И этот яркий и веселый перекресток на четверть часа принадлежал только им, а они стояли и трепались в юности дней своих в родном городке.
– Ну, что скажешь, Загг, – вдруг выпалил Джи-Джей, грубо хватая Загга, притягивая к себе и зажимая ему голову, – потом взъерошил ему волосы и рассмеялся. – Старый добрый Загг, стоит все время в стороне и широченно улыбается… золотой ты парнишка, Загго – Даже у Скотти в зубах не больше золота, со всеми его делишками с Пацаном Фаро, чем в тебе, с твоими чокнутыми окосевшими глазами – они у тебя только в рот смотрят и сияют, вот такой ты, Загг, это кроме шуток… В интересах чего, рыг дрыг, – и несколько раз задрал ногу с похабным значением. – Тебе голову нужно зажать в несколько раз сильнее, пока не запросишь пощады у Турко Джи-Джея, Чертова Чуда Лоуэлла в Маске, а он тогда решит, отпускать тебя и даровать тебе пощаду или нет – назад, джентльмены, дайте мне поставить Загго Христаради Дулуоза на его клятые колени раз и всемогуще навсегда…

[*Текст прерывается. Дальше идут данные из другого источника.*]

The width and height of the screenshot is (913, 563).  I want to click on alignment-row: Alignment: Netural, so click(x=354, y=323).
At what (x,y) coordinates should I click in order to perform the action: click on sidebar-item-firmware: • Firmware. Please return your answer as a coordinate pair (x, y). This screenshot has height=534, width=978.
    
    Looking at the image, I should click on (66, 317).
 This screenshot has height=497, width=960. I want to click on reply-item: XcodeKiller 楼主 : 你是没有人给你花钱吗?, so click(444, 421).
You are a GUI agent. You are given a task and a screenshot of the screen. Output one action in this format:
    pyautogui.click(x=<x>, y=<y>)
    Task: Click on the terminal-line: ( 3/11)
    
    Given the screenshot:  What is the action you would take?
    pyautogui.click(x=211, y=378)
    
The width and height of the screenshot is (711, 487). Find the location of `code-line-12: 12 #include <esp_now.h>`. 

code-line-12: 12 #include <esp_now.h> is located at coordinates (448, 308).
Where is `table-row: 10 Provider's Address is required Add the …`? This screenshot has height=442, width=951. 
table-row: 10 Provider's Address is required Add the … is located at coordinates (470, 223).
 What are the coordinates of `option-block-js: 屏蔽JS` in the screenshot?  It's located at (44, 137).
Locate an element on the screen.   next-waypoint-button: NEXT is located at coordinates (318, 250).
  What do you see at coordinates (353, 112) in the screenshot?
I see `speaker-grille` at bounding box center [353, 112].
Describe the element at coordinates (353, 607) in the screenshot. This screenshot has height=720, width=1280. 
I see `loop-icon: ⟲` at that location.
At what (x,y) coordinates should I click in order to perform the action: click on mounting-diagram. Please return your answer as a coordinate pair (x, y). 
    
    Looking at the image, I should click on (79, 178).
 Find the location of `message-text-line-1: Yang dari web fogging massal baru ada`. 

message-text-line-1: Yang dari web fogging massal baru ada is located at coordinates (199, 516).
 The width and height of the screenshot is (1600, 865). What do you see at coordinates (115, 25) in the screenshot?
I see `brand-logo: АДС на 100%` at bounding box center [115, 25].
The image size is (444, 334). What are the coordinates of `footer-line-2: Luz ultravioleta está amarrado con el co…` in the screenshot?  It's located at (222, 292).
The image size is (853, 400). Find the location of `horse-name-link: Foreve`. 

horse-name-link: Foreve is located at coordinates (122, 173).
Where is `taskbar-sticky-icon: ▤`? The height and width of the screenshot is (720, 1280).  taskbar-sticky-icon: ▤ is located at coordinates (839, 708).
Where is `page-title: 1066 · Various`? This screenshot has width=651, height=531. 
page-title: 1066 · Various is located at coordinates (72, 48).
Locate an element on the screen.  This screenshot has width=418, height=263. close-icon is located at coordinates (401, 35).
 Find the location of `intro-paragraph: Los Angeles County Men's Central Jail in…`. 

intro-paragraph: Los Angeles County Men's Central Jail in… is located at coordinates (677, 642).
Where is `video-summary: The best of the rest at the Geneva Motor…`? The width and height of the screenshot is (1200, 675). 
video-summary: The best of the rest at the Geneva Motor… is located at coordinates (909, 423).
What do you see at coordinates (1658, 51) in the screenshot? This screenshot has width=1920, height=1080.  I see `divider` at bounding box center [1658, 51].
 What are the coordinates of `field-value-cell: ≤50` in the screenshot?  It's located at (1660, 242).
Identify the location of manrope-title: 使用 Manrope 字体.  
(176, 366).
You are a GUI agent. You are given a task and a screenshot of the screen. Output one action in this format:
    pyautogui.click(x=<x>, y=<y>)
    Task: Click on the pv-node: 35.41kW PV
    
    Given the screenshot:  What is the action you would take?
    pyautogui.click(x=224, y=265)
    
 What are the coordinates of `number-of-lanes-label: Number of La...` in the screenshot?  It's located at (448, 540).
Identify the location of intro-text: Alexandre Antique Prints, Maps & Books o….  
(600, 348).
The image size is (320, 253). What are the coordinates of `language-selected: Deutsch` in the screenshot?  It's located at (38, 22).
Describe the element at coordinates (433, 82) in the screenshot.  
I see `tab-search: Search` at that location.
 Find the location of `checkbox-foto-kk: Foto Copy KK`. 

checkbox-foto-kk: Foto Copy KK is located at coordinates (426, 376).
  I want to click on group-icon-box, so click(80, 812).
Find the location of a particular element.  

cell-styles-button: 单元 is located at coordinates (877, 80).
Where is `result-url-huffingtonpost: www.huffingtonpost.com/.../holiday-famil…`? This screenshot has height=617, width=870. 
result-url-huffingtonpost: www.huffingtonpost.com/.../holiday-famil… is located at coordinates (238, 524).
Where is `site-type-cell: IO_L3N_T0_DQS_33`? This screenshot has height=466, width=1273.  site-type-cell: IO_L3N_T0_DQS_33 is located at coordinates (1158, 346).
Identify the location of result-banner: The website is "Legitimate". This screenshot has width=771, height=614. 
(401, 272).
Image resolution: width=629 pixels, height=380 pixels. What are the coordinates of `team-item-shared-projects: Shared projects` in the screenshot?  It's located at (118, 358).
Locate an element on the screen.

– Глянь, шесть тысяч ребятишек скупают у Детуша все леденцы и карамельки – даже косточки в них жуют – Комиксы… Нет, что за жизнь, если вдуматься, а? – А все ребятки выстроились в очередь у Буавера в субботу вечером и ждут своих бобов, на холодном ветру, эй, Мыш, полегче, – сказал Загг из-под захвата.
Все вшестером они стояли на перекрестке, Заза в смешной неистовой кошачьей ярости; Винни вдруг расхохотался и хлопнул Елозу по спине, заорав своим густым, надломленным в горле голосом:
– Юный Елоз из доброй старой Бельгии, ну ты и сук-ки-сын! – а Скотти думал себе: «Можно подумать, они дадут мне в долг денег и распишутся в пустой строчке, чтобы летом у меня была машина, да ни в жисть»; Джек Дулуоз сиял, зря в голове золотистую вселенную, а глаза пылали; Мыш Ригопулос кивал себе, окончательно уверяясь, что все на свете завершится, и завершится печально; а Альбер Лозон, мудрый, молчаливый, потрясный, беззвучно сплевывал сквозь зубы сухую снежинку слюны, отмечая общее примирение, с ними ли, без них, там или не там, дитя, старик, самый из них милый; и все шестеро стояли, наконец примолкнув, расправив плечи, и смотрели на свою Площадь жизни. Не грезя ни разу.